Shively’s 200 acres of crops are custom farmed and he also takes care of some test plots, but his primary focus is on his Pioneer seed business, NextGen Ag Service in Buckley, where Watts is a customer.

Shively has equipment and offers other seed and crop related services from a large warehouse that is busy this time of year. He said he wouldn’t have been able to keep his business going without the help of his business partner Brian Dippel.

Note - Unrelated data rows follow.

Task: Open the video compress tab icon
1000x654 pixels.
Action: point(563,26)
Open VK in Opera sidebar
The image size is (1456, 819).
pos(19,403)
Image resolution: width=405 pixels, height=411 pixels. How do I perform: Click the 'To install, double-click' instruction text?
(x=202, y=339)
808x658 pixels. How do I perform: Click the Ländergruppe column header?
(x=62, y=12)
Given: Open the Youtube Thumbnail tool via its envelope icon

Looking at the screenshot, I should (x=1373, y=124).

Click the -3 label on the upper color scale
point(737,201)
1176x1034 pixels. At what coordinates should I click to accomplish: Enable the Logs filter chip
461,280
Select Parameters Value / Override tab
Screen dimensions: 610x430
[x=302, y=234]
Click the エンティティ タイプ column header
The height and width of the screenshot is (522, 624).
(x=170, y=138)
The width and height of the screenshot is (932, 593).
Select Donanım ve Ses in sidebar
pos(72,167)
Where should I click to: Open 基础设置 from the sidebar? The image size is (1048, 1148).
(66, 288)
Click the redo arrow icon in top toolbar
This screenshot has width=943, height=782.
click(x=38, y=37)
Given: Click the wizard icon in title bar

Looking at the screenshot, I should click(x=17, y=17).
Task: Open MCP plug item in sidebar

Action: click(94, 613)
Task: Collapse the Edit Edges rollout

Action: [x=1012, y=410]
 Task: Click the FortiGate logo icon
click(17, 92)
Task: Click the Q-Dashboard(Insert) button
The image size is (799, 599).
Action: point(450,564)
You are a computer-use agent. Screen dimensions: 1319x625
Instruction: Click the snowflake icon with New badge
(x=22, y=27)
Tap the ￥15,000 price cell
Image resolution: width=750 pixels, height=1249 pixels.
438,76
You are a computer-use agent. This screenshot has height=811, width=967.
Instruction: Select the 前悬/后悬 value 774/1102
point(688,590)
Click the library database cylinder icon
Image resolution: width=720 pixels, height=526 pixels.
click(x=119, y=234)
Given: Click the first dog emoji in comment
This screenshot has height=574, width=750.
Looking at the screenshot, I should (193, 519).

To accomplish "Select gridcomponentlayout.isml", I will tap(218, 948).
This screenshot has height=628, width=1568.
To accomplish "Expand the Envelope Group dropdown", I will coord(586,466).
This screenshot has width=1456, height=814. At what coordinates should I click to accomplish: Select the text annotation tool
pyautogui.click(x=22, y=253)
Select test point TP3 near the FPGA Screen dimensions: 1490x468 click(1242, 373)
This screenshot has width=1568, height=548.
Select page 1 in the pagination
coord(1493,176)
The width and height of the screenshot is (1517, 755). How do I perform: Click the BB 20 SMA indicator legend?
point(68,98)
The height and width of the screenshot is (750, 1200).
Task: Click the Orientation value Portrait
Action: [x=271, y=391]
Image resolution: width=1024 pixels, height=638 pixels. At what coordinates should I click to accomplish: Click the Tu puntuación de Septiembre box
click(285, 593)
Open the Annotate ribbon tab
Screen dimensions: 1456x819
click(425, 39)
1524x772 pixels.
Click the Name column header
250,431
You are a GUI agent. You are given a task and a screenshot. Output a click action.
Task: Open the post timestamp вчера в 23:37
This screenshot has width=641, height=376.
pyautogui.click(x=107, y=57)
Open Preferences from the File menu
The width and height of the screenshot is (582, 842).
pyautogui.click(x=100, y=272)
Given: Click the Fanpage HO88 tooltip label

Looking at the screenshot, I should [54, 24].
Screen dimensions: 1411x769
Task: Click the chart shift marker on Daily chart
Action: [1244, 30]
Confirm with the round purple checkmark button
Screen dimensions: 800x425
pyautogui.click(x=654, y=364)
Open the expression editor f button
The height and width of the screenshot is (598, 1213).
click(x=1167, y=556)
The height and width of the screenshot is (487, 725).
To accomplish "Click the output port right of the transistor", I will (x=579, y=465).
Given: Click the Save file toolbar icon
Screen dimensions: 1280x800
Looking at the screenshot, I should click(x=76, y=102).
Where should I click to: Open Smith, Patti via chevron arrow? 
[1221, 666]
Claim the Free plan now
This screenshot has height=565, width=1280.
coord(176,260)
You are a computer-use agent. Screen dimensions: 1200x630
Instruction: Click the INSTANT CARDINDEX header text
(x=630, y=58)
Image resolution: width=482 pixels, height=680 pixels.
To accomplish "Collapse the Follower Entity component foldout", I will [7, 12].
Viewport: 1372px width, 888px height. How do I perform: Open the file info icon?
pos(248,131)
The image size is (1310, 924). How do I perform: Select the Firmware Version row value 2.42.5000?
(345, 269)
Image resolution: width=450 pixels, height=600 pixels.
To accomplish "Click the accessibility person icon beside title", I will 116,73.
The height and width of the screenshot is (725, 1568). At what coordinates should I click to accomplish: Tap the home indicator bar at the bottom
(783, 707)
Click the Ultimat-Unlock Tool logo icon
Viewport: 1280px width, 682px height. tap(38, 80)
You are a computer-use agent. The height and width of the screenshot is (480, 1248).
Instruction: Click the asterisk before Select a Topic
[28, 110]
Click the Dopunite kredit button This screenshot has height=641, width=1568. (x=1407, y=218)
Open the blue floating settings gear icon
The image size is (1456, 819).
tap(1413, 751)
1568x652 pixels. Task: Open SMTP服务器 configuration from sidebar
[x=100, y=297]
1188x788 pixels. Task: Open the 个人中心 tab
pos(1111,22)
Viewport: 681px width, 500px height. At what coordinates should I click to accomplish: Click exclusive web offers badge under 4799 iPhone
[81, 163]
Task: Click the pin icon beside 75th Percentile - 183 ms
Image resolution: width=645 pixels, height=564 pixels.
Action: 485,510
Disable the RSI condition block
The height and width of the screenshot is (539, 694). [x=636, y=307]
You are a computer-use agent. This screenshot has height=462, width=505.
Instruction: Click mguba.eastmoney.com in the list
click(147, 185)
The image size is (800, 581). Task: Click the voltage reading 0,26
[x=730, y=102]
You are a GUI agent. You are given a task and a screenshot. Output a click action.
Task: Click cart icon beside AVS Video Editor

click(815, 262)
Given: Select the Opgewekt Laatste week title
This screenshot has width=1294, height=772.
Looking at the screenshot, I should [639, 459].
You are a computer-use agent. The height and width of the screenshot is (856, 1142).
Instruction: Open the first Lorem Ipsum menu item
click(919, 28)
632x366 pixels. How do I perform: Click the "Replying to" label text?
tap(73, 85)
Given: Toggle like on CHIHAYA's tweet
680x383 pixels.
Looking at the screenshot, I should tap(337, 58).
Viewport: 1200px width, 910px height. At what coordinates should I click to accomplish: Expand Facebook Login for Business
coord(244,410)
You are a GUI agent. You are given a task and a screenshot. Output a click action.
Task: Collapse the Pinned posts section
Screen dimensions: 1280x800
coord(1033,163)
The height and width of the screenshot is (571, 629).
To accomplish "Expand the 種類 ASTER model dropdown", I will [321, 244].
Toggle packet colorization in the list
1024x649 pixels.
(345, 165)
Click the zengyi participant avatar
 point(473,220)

“If I hadn’t had him, I don’t know how I’d have made it through,” he said.

The community support is also incredible, he said. Some people helped with monetary support during his treatment so far away, others put up field signs, and there were lots of prayers for both men, Shively said. He recalls getting some equipment repaired by Ralph DeNault, an independent mechanic in Roberts, who did the work then parked the repaired equipment in Shively’s shed.

“All kinds of stuff like that happened,” he said.

“We’ve both had incredible support from the community,” said Watts. “We’ve been overwhelmed with people’s kindness.”